◆ **The task**
Please revise the records from the line with "At what (x,y)" through the end of the records, changing "Image resolution" to "Screenshot size" and leaving everything else as it is.

Available data: Begin

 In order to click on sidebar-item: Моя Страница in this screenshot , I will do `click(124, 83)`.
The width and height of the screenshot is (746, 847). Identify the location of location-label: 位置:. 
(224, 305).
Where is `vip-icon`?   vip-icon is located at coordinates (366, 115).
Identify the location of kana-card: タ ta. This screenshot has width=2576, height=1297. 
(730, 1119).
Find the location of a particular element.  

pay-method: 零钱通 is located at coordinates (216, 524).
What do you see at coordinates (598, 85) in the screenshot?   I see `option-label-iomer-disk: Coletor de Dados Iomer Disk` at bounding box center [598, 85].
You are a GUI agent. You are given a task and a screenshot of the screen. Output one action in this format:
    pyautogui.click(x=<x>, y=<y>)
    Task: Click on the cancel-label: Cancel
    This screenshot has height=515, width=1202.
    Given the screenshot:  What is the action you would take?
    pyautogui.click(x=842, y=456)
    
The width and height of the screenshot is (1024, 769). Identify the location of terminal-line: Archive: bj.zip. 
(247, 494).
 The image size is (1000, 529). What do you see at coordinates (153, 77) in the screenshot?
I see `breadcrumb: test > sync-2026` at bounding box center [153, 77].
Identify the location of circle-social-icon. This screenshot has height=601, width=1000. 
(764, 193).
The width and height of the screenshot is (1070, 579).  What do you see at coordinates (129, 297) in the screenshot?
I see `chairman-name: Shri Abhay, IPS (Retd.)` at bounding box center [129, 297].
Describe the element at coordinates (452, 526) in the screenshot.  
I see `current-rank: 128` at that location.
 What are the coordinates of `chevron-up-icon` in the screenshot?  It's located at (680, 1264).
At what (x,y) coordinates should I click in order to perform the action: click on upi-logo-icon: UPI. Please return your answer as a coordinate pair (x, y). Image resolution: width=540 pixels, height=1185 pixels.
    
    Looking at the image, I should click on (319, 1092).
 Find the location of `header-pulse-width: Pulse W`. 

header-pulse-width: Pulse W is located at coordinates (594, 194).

Available data: End

◆ **Result for this exercise**
At what (x,y) coordinates should I click in order to perform the action: click on upi-logo-icon: UPI. Please return your answer as a coordinate pair (x, y). Screenshot size: width=540 pixels, height=1185 pixels.
    
    Looking at the image, I should click on (319, 1092).
 Find the location of `header-pulse-width: Pulse W`. 

header-pulse-width: Pulse W is located at coordinates (594, 194).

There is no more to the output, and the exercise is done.